Black women spend billions of dollars on our hair (or someone else’s) each year. Our hair is our glory (and sometimes an inconvenience). One summer during an unpaid internship, I got tired of the salon trips. The price of getting your hair done ranges from $25 to more than $200. Multiply that by X amount of trips and the long waiting hours and you will have a sum that, like me, many women cannot afford and time that we’d rather not “waste” each month. Therefore, I listened when a friend introduced me to Do-it-Yourself websites and black women hair care forums. I invested in a bonnet dryer and hair straighter to add to my hair curlers then did my DIY bank head bounce.
My biggest challenge was relaxing my own hair. Cue the song that should have been made for Madame C. J. Walker. Let’s just say not everything was straight. There is also a time I tried to color my hair. And yep, I’ll leave that alone, too. Whether your hair is relaxed or straight, adding chemicals to your hair, getting braids or re-twists, shape-ups, and trims can all be a hassle when you’re solo.
Relaxing and coloring your hair are the most expensive services, but also the most important.

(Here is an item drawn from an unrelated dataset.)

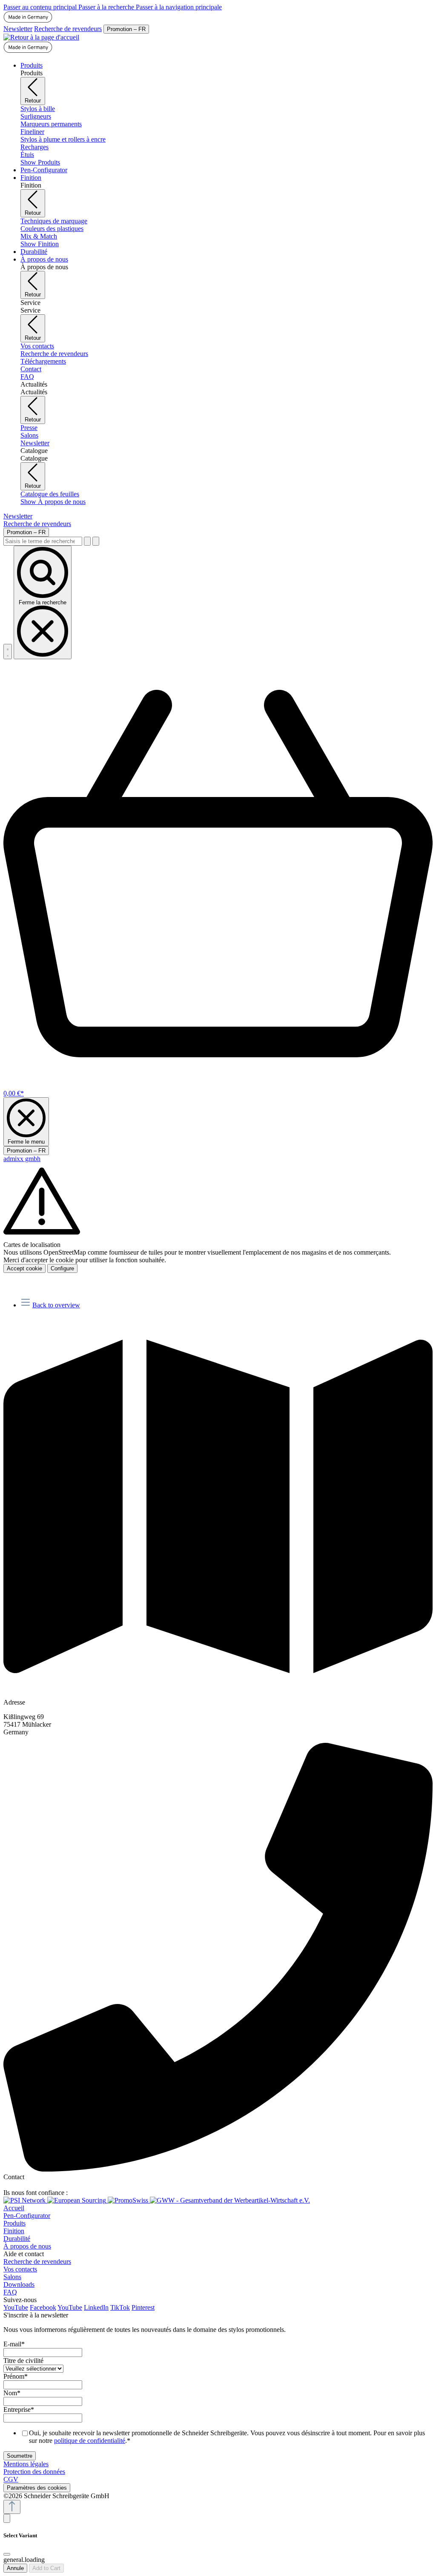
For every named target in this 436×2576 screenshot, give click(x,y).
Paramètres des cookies (37, 2488)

If you get nervous when you see too many hairs after a wash and set, you should definitely invest in letting the experts work their magic. Go ahead and wash your own hair once or twice a week. Get a girlfriend to trim your ends. Apply a deep conditioner and sit under the bonnet dryer you invested in. However, leave the chemicals to the stylist and when you need a specific style or can’t master the look you want.
Not sure if you should DIY? Ask yourself these questions:
If I do this can I guarantee that my hair won’t fall out?
If I do this can I guarantee it will look better than before ______it?
Will this help hinder my goal to having healthy hair?
Remember, practice makes perfect. But if you answered no to any of the questions above, feel free to proceed to your nearest hair salon.
So ladies, when should you DIY and when should you call up your stylist?